<<<<

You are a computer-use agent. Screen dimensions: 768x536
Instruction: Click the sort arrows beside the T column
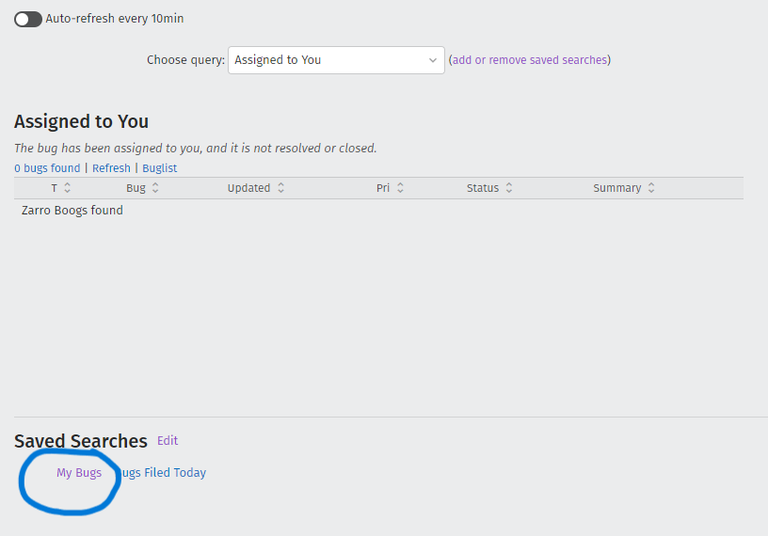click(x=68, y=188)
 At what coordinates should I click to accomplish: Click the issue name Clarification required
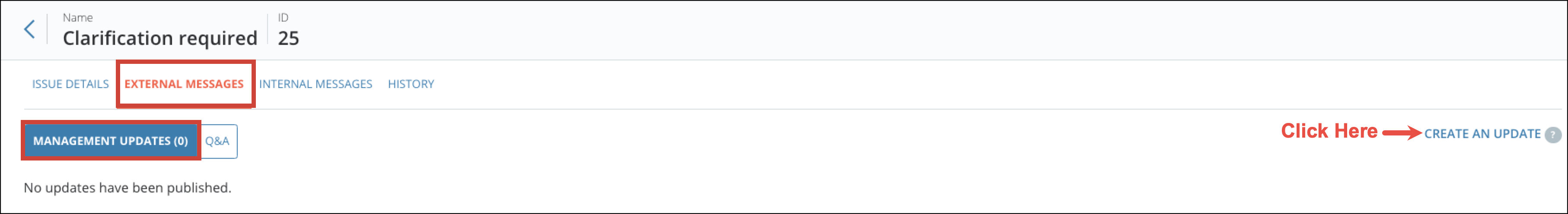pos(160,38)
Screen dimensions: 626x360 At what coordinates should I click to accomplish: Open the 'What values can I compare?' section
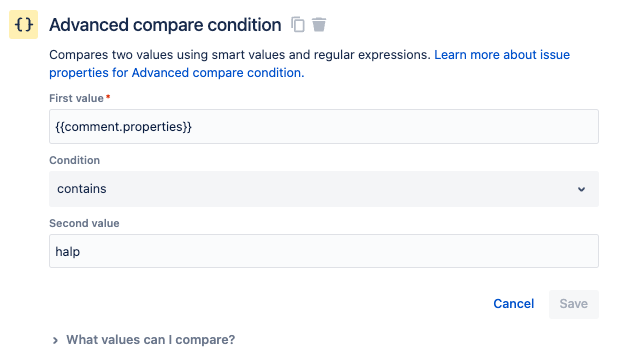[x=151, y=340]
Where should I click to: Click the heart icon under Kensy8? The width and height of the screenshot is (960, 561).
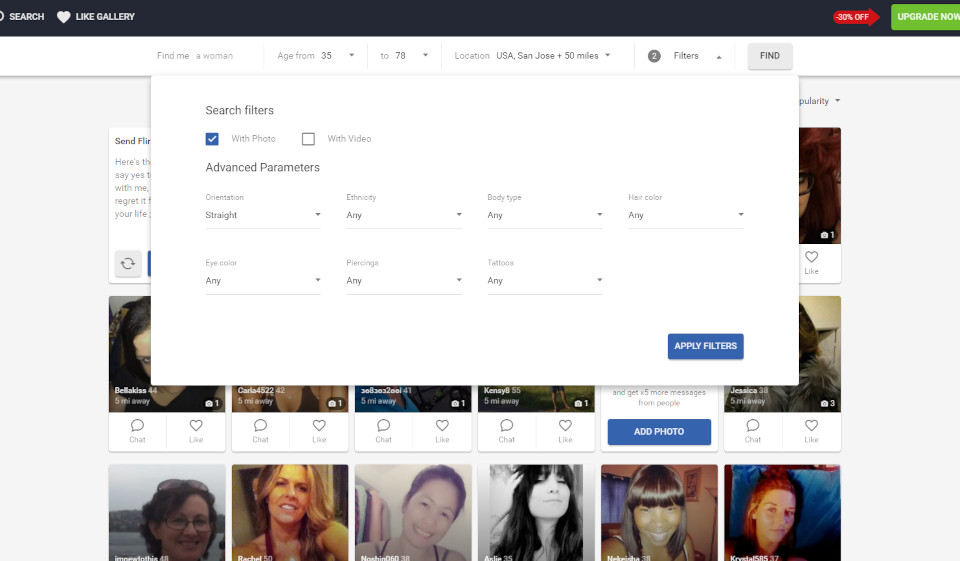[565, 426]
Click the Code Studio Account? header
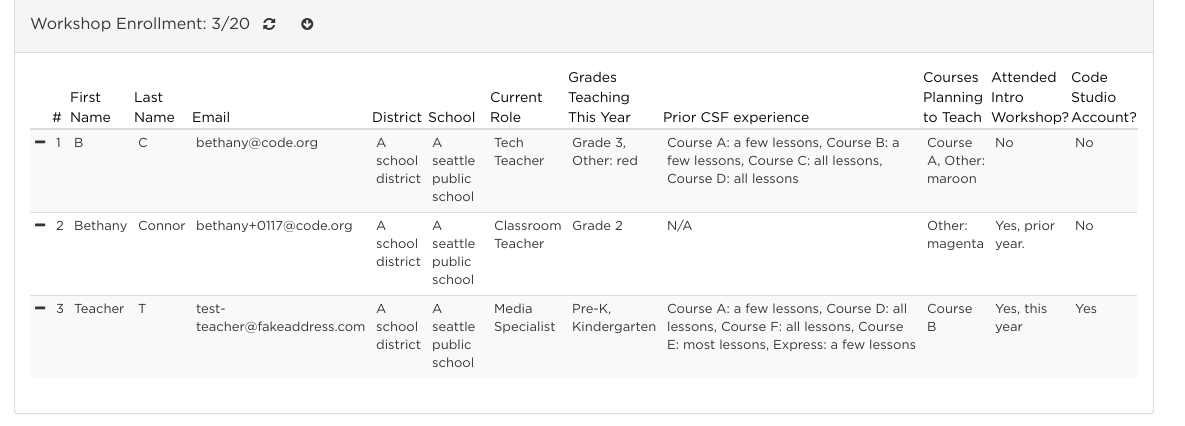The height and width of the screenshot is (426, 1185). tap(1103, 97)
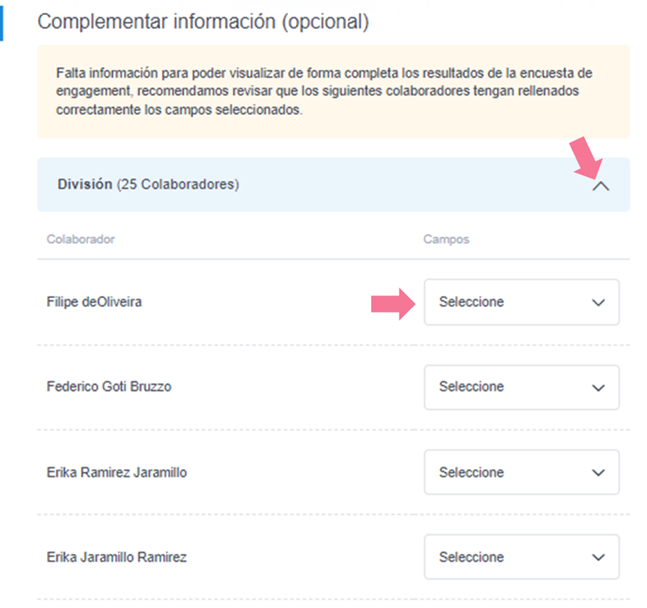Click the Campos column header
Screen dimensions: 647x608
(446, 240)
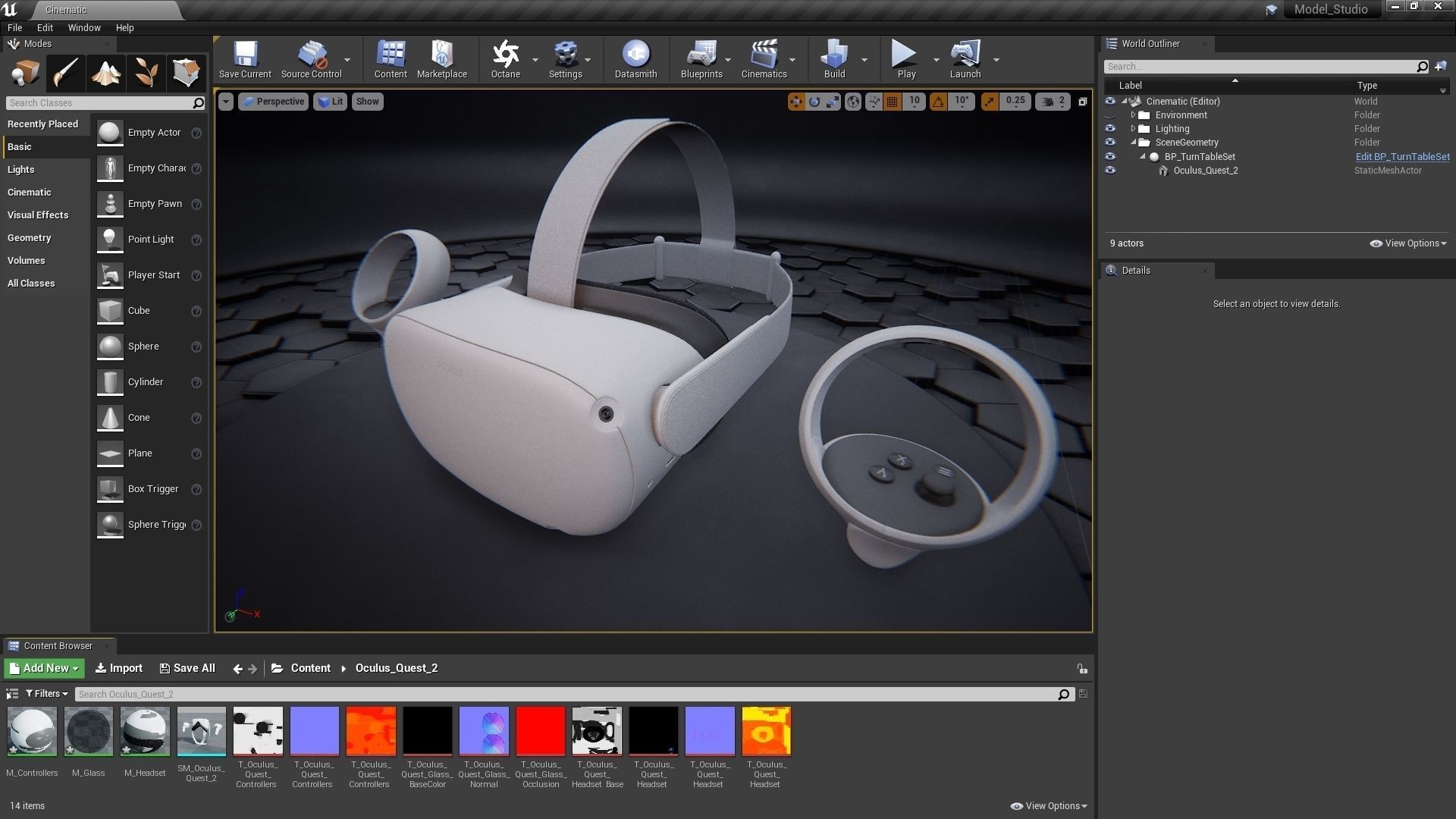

>>>>

GIVEN REQUEST: Copy out everything above from the line containing "Screen dimensions: 626x360" down to the end of the material, leaving the pictures out.

RESPONSE TO THIS EXERCISE:
Screen dimensions: 626x360 At what coordinates should I click to accomplish: Open the 'What values can I compare?' section
[x=151, y=340]
Where should I click to: Click the heart icon under Kensy8? The width and height of the screenshot is (960, 561).
[565, 426]
Click the Code Studio Account? header
The height and width of the screenshot is (426, 1185). tap(1103, 97)
Click the Campos column header
Screen dimensions: 647x608
(446, 240)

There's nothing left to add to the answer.